BofI Holding in San Diego is poised to end a tumultuous week, after a lawsuit accusing it of lax controls sent investors scurrying.
The New York Times published a story online on Tuesday that outlined a lawsuit filed by a former BofI internal auditor against the $5.8 billion-asset company, which claimed BofI possibly violated anti-money laundering rules, among other allegations.
After the story ran, BofI's stock plunged roughly 24% from its Tuesday closing price of $142 per share, to Wednesday’s opening price of $108.01 per share. BofI's stock traded at $103.41 per share late Friday.
Normally executives avoid publicly discussing pending litigation.
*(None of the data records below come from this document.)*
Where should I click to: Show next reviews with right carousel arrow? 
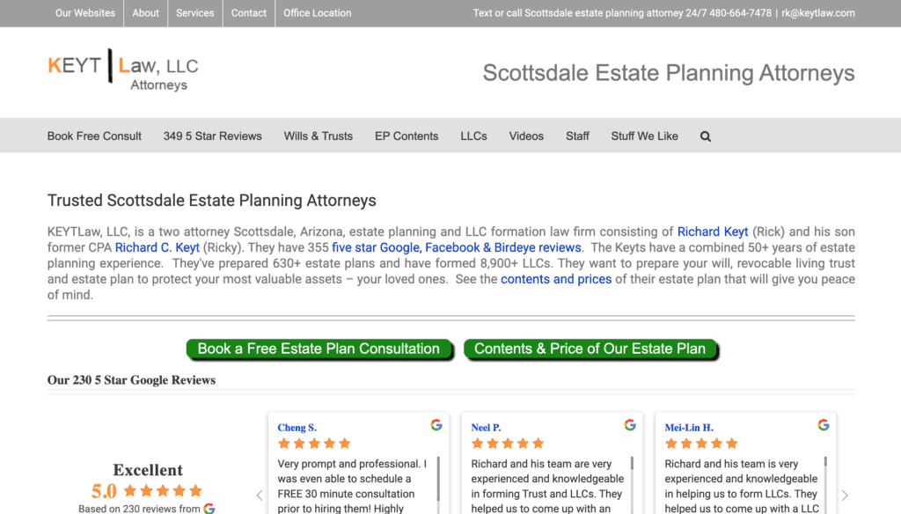[845, 496]
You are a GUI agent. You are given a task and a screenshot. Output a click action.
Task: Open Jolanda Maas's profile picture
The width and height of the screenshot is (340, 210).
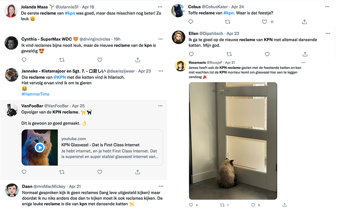(11, 11)
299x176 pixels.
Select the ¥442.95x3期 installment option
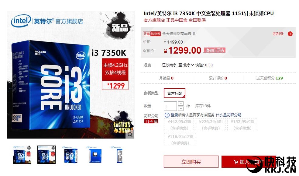[179, 125]
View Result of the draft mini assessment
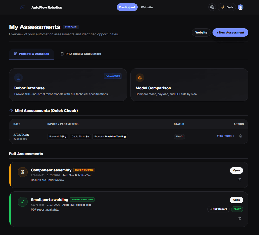 pos(224,136)
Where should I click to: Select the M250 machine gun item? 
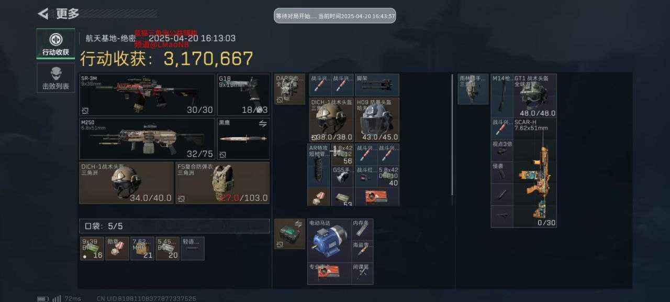[x=147, y=138]
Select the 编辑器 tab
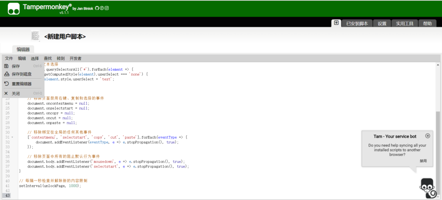 (23, 49)

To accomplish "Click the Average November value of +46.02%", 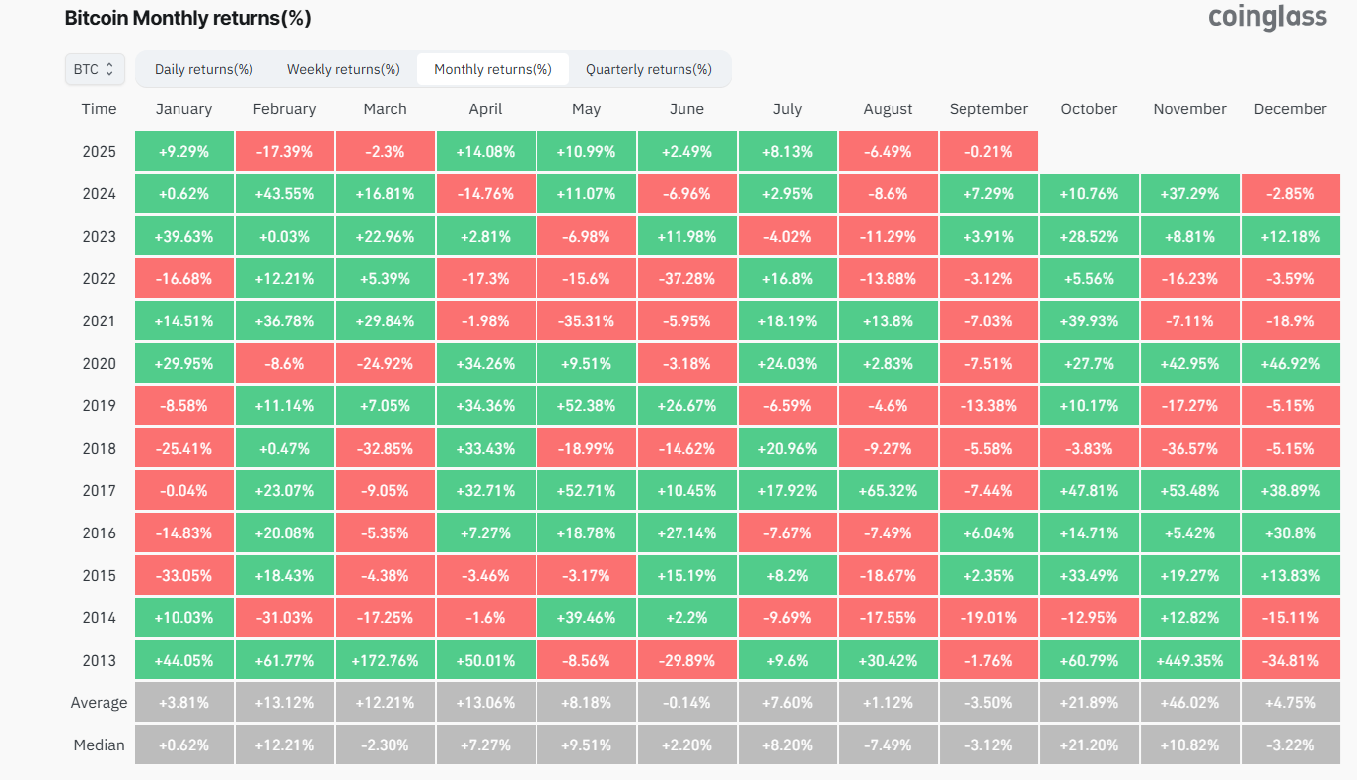I will coord(1189,702).
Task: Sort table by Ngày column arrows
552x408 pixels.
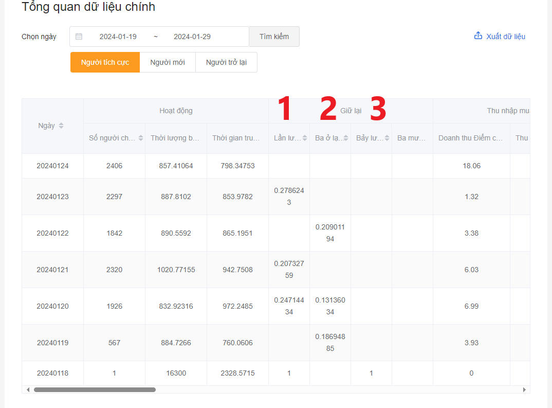Action: [x=61, y=126]
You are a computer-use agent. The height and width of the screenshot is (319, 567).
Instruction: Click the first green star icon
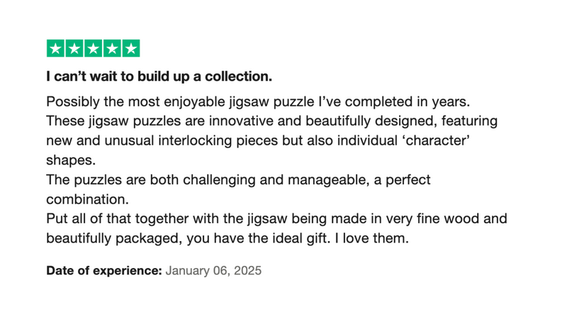click(x=56, y=48)
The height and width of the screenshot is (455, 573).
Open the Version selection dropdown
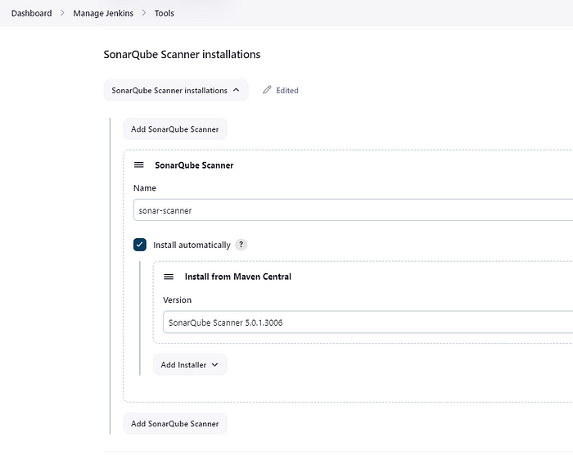tap(368, 322)
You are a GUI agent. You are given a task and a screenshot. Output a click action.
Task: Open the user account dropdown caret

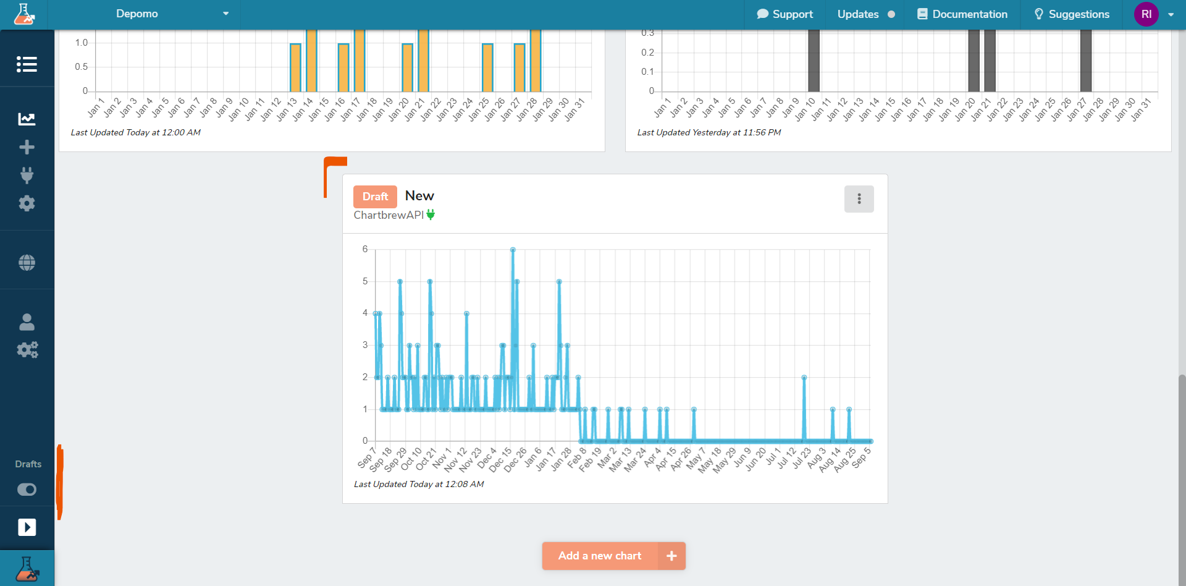(1171, 14)
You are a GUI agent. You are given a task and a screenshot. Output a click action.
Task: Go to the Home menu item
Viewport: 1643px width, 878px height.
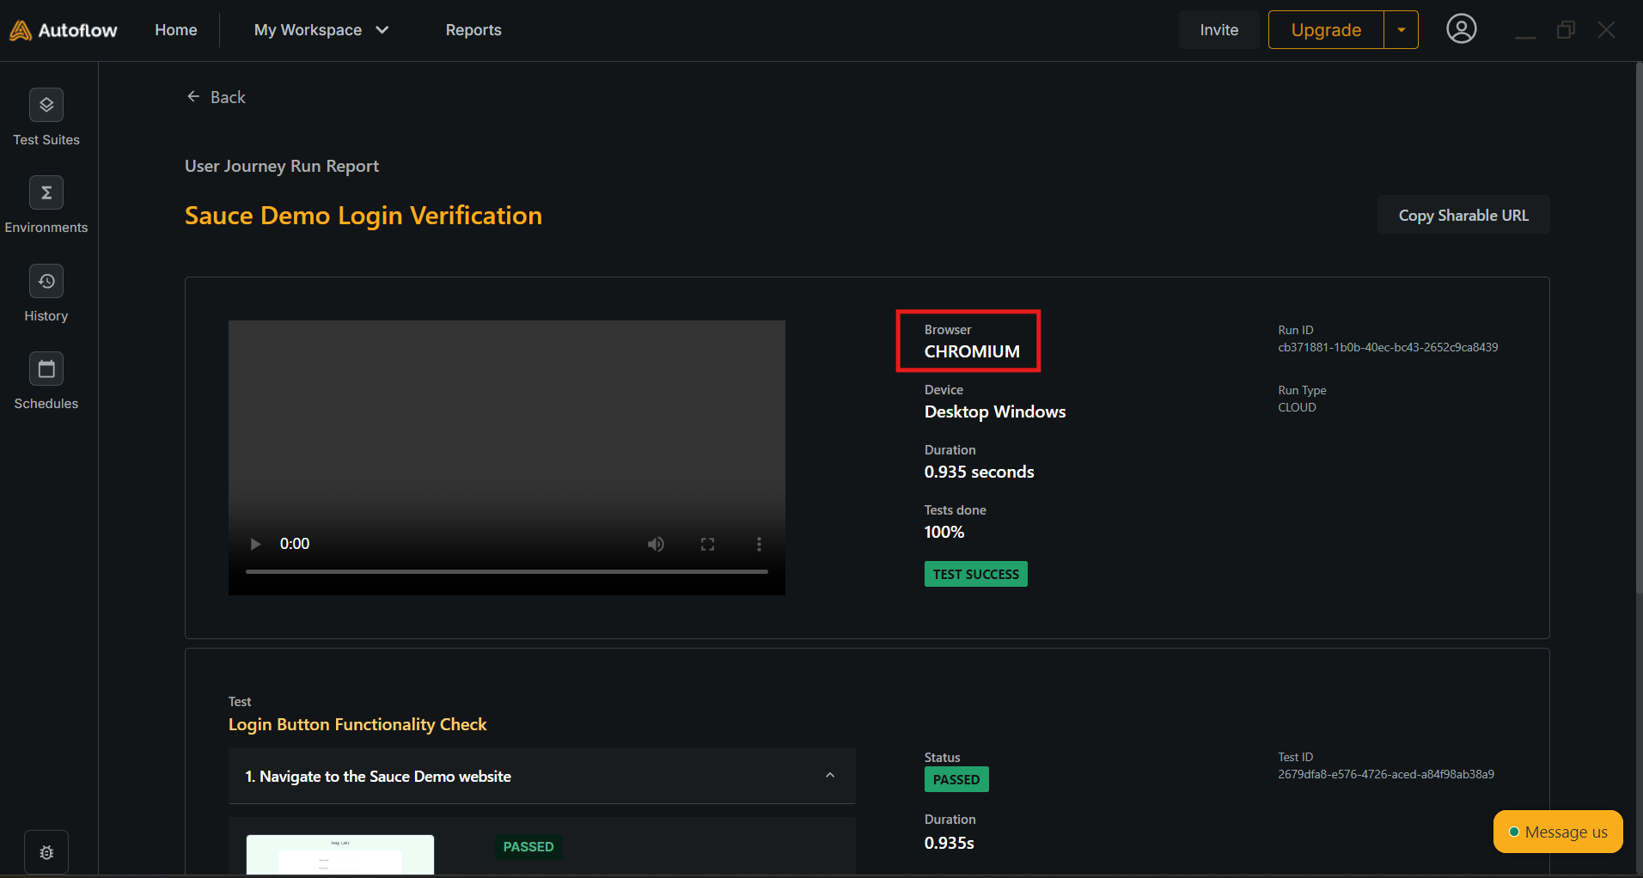click(176, 30)
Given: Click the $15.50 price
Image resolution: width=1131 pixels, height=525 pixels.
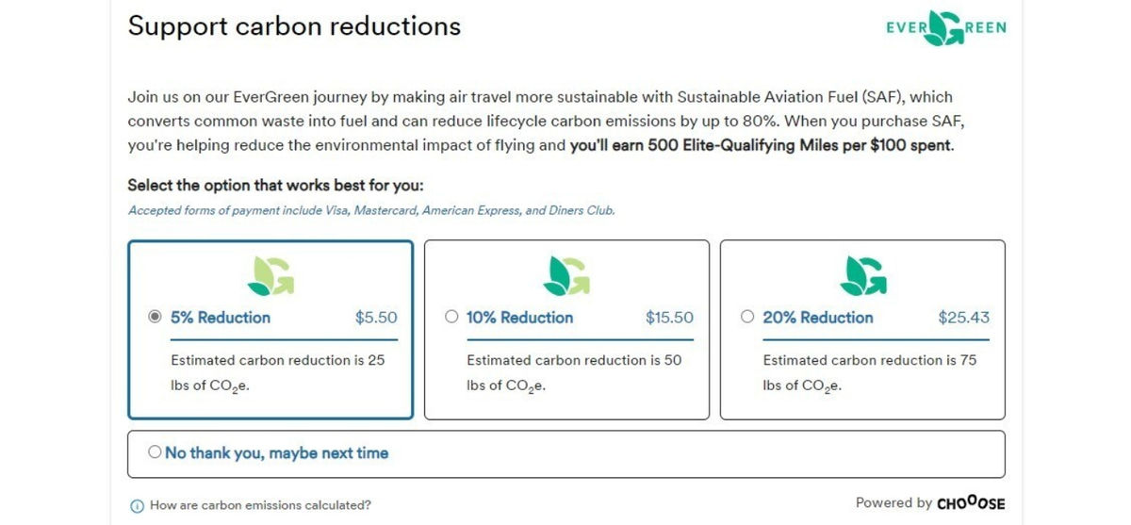Looking at the screenshot, I should [669, 318].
But BofI's chief executive, Greg Garrabrants, hosted a conference call late on Wednesday to publicly and passionately decry the lawsuit and its allegations.
“The complaint recycles old, baseless, and factually inaccurate allegations from an inexperienced, underperforming, junior audit team member who had been with the bank for a short period of time,” Garrabrants said during the conference call. “The complaint is riddled with evidence of basic misunderstandings, inaccuracies, out-of-context statements and illogical conclusions.”
The lawsuit, filed by Matt Erhart, claims that the bank may have violated AML laws by making loans to certain foreign nationals, according to the New York Times. The complaint also argues that the company failed to provide complete and timely information to regulators, in addition to other allegations.
Garrabrants pointed out during the conference call that regulators have recently approved two acquisitions – including its purchase of certain assets and the deposits from H&R Block Bank – and argued that if any of the allegations were true then regulators wouldn’t have given its deals the green light.
“You should feel very, very comfortable that these are non-issues for the regulators,” he said. “You should feel very comfortable with that.”
BofI also issued guidance on Thursday for its upcoming third-quarter earnings report, saying it expects to exceed analysts' profit estimates.